Deutschlands Wohlstand ist eng verknüpft mit dem europäischen Binnenmarkt. Warum glauben Sie, dass die Errungenschaften des EU-Binnenmarktes in der Öffentlichkeit so wenig Beachtung finden?
Ich selbst komme aus einer grenznahen Region und kann mich auch noch gut an die Zeit vor dem EU-Binnenmarkt erinnern. Freier Handel, freier Grenzübertritt, mir selbst sind diese positiven Errungenschaften täglich bewusst. In der Öffentlichkeit nimmt man sie aber als solche kaum noch wahr, diese Freiheiten sind fast selbstverständlich geworden. Wir müssen für diese Errungenschaften werben, sie immer wieder aufs Neue verteidigen – denn nicht nur der deutsche Wohlstand beruht auf der Entwicklung des EU-Binnenmarktes. Die hohe Bedeutung des Binnenmarkts kann jeder auch an den gravierenden negativen wirtschaftlichen Folgen des Brexit für die Menschen auf der Insel ablesen.
Werfen wir einen Blick auf die Zukunft des EU-Binnenmarkts: Welche sind Ihrer Meinung nach die wichtigsten Herausforderungen im europäischen Wirtschafts- und Industriesektor?

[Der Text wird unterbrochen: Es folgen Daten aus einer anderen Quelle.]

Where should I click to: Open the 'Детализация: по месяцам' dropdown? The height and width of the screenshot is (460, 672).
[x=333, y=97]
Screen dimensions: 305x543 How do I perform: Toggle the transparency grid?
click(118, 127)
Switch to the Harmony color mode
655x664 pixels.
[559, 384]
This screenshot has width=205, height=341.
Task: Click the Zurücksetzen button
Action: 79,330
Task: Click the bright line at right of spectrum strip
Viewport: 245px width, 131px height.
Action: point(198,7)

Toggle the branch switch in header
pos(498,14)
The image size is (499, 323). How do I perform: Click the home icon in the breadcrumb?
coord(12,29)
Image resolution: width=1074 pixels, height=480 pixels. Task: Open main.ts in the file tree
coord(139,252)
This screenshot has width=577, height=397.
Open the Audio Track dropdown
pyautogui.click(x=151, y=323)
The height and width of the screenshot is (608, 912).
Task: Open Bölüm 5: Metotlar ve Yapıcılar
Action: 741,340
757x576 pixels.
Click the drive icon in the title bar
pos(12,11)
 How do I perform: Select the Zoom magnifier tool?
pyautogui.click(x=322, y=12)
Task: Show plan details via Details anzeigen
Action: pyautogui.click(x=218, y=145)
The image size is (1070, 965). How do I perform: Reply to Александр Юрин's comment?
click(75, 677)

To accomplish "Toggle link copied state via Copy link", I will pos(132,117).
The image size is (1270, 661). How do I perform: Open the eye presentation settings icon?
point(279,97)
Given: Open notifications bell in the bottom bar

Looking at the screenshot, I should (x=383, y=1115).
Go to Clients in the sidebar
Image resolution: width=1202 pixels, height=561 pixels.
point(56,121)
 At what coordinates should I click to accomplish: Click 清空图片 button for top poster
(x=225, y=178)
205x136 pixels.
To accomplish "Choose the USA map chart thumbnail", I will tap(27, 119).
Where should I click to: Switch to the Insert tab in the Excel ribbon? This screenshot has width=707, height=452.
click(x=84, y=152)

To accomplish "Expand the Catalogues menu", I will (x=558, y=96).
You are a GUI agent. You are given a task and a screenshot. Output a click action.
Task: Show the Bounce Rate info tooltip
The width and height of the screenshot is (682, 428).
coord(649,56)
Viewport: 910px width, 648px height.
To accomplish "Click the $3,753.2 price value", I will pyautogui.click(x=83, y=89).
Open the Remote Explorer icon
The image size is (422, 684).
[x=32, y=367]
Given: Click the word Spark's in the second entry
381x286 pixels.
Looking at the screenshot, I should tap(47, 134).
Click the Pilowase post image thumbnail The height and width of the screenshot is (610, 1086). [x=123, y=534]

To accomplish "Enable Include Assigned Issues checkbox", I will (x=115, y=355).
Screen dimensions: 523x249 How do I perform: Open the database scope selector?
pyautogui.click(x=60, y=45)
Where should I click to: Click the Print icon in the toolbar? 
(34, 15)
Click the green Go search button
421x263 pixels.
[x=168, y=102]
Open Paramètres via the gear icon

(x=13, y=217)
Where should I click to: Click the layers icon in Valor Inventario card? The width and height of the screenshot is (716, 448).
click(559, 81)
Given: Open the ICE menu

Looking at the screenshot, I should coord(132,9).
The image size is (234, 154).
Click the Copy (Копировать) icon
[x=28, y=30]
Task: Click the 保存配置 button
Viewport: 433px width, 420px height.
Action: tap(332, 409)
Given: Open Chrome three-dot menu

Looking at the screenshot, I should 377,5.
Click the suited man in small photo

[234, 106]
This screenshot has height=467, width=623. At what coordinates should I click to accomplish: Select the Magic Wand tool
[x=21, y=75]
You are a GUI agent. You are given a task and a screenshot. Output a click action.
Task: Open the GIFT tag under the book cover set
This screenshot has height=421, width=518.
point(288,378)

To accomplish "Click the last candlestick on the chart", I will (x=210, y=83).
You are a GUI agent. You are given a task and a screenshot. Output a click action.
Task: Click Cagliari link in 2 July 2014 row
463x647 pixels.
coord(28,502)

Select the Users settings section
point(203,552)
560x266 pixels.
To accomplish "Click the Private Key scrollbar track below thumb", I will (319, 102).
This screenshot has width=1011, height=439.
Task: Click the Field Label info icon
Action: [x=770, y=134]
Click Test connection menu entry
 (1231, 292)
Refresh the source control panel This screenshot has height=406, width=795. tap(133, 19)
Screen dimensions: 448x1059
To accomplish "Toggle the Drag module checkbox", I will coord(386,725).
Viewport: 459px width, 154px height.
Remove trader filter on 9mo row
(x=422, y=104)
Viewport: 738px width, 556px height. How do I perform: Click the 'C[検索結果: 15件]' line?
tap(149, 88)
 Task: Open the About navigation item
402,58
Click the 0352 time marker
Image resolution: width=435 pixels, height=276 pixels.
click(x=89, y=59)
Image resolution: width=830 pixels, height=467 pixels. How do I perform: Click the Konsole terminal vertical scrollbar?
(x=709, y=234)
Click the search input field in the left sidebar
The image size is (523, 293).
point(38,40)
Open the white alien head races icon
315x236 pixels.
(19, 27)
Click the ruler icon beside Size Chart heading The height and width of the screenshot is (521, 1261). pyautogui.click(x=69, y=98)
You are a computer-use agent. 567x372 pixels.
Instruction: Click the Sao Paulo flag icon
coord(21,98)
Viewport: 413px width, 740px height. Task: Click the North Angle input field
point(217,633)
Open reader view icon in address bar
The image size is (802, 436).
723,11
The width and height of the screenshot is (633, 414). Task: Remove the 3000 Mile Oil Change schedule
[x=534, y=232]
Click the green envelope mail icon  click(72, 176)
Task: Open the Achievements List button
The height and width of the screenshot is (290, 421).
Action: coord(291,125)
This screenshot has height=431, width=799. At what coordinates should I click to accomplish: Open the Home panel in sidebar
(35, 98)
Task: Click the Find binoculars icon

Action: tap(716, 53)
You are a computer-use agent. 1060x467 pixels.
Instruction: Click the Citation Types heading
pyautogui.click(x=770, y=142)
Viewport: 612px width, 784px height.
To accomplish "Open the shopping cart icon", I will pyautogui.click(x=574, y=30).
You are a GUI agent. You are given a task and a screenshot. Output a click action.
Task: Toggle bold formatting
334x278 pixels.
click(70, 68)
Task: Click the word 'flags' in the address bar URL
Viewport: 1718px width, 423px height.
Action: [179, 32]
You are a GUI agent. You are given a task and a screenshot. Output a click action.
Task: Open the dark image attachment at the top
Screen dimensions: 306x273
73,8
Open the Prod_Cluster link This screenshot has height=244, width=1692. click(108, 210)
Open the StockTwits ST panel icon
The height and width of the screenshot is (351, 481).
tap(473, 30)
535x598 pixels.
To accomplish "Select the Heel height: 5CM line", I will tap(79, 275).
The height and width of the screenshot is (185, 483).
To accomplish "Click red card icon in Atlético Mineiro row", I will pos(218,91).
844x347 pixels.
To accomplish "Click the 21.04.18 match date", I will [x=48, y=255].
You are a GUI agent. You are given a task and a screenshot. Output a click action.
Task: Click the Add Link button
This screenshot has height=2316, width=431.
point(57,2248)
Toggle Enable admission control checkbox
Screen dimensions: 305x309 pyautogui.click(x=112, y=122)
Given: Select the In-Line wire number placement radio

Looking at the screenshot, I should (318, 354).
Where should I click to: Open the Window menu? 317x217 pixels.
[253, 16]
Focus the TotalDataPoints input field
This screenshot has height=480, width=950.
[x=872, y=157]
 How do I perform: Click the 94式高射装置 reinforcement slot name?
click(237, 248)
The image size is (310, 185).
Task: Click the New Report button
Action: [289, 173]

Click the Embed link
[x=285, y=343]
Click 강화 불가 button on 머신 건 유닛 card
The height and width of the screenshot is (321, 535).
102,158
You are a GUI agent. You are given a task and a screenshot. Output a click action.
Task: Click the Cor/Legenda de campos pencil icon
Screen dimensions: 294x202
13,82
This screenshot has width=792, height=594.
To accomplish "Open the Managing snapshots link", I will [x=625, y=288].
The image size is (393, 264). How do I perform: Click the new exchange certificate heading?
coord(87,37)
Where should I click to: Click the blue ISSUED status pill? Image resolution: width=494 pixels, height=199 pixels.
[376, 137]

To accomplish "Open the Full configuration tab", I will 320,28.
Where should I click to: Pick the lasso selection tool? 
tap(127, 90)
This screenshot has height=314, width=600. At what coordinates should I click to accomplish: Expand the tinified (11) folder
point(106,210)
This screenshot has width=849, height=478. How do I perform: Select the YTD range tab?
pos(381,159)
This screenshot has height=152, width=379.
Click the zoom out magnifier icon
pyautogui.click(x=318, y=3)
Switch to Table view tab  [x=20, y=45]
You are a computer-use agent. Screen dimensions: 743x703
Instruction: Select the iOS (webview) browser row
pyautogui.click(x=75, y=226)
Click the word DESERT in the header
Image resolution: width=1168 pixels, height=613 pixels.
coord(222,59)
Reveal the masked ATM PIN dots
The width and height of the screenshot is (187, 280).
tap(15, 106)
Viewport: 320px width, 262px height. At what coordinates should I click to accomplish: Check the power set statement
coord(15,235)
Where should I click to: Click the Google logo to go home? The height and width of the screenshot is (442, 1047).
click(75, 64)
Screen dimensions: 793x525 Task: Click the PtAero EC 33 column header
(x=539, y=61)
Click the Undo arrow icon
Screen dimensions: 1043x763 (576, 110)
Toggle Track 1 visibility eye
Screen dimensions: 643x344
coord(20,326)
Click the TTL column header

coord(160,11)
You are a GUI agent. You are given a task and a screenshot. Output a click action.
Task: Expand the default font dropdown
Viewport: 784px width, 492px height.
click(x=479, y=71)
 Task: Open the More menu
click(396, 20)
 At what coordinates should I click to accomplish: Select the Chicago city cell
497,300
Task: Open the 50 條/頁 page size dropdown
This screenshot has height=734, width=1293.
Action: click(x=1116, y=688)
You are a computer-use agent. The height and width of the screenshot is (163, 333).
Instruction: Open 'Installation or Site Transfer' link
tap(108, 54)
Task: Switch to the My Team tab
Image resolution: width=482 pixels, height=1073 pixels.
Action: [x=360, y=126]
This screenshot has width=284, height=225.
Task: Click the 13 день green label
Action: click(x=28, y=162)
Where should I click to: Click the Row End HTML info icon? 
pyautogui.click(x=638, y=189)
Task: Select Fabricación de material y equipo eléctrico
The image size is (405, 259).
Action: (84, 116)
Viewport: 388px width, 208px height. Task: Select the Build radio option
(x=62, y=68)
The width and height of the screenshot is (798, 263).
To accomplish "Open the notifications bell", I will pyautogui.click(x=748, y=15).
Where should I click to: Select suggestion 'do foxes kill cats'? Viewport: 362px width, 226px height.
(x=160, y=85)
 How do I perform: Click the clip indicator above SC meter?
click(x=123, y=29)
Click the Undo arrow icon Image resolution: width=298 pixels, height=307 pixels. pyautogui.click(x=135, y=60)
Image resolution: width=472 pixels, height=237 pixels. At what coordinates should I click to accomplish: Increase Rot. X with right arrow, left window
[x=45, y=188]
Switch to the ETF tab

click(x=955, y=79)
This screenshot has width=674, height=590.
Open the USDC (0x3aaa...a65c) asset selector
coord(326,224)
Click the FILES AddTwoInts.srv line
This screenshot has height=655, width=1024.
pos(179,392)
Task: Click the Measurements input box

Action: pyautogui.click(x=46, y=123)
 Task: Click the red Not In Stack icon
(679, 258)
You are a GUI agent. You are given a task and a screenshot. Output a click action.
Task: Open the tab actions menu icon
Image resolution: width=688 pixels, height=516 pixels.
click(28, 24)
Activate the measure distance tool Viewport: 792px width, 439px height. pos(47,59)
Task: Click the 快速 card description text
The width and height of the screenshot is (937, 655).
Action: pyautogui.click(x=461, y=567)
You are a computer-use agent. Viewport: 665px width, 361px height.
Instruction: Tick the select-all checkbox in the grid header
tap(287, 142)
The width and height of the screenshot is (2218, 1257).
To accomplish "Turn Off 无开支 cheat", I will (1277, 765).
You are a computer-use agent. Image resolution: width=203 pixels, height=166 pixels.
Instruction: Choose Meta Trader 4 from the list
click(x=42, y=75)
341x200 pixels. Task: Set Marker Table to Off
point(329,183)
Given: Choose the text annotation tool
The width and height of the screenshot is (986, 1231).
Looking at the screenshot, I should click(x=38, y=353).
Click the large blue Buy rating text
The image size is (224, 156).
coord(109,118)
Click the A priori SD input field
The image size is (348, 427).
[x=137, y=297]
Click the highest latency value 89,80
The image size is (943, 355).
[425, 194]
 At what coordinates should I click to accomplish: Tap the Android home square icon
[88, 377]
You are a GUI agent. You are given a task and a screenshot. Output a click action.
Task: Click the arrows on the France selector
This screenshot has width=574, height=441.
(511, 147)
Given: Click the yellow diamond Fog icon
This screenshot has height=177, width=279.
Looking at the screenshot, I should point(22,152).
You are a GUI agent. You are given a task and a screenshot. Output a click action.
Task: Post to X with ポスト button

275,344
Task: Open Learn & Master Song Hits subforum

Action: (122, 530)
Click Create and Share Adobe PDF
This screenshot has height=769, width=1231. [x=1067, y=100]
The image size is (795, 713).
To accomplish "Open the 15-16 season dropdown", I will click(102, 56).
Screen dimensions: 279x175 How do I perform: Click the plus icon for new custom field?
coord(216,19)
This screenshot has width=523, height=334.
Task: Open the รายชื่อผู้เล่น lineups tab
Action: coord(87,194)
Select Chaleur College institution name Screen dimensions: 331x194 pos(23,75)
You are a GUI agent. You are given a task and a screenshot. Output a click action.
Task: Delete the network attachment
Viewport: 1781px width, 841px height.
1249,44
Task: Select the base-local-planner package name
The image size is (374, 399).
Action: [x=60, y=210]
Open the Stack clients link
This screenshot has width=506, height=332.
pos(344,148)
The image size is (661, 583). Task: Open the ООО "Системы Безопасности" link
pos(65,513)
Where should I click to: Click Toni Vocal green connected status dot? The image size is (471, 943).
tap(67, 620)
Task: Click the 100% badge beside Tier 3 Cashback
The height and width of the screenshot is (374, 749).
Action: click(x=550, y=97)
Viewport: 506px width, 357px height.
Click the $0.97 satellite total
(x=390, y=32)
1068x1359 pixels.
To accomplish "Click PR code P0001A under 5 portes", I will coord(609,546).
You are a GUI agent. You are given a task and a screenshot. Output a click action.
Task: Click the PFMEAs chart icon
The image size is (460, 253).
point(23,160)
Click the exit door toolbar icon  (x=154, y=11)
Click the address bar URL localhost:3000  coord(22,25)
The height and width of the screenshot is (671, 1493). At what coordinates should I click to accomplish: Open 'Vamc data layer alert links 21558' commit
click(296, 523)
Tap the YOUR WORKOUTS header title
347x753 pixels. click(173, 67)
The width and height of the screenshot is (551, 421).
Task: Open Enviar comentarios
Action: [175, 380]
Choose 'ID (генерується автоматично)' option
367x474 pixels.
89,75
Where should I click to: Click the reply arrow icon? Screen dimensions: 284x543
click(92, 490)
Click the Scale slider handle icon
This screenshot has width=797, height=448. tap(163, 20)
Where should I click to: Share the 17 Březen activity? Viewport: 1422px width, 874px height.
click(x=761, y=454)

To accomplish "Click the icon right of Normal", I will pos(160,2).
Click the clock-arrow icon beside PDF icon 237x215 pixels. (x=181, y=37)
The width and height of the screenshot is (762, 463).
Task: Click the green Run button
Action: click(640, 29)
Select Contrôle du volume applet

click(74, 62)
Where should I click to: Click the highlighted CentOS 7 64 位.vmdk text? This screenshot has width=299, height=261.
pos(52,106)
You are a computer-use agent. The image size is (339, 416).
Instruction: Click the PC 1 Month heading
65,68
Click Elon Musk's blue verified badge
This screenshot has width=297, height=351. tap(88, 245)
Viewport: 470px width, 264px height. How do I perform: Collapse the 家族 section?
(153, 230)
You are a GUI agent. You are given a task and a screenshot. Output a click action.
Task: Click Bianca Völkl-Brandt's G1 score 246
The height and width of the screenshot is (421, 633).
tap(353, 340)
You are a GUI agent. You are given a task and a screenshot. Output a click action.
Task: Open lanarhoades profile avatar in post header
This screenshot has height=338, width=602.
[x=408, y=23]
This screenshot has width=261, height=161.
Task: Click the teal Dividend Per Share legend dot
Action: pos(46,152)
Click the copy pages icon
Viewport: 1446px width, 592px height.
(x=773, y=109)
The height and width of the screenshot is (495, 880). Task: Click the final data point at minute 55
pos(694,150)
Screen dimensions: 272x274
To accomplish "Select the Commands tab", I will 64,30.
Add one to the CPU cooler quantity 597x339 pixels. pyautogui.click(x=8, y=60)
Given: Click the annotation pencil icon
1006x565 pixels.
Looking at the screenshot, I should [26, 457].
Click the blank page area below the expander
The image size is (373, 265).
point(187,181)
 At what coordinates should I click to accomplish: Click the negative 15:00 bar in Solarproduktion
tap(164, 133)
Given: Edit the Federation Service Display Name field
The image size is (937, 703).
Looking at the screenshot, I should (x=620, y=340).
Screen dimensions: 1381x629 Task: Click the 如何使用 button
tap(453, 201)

Es bestehen nach wie vor substanzielle bürokratische Hürden innerhalb des Binnenmarktes, gerade im Bereich der grenzüberschreitenden Dienstleistungen. Daher ist es eine wichtige Aufgabe, das Funktionieren des Binnenmarktes weiter zu verbessern. Parallel dazu brauchen Unternehmen in der EU in der aktuell schwierigen wirtschaftlichen Situation weniger Vorgaben und mehr Rückhalt. Bei Nachhaltigkeitsthemen wie dem Schutz des Klimas, der natürlichen Ressourcen und der Menschenrechte zum Beispiel wollen sich die Unternehmen einbringen. Das sehen wir in unseren Umfragen. Es ist aber wichtig, bei der Umsetzung viel stärker die Perspektive und Erfahrungen der betrieblichen Praxis zu berücksichtigen. Denn vieles könnte besser und schneller laufen. Hier geht mein Appell auch an alle Entscheiderinnen und Entscheider in Brüssel und Straßburg: Trauen Sie den Unternehmen mehr zu! Europa kann nur erfolgreich sein, wenn wir Tüftlern ihren Spielraum lassen, Erfinderinnen ermutigen und Unternehmen mehr Neues ausprobieren dürfen. Denn der Wettbewerb der Ideen bringt auch bei Nachhaltigkeitszielen die besten Lösungen. Und tragfähige Erfolge stellen sich nur dann ein, wenn die EU wieder stärker auch wirtschaftliche Aspekte im Blick hat.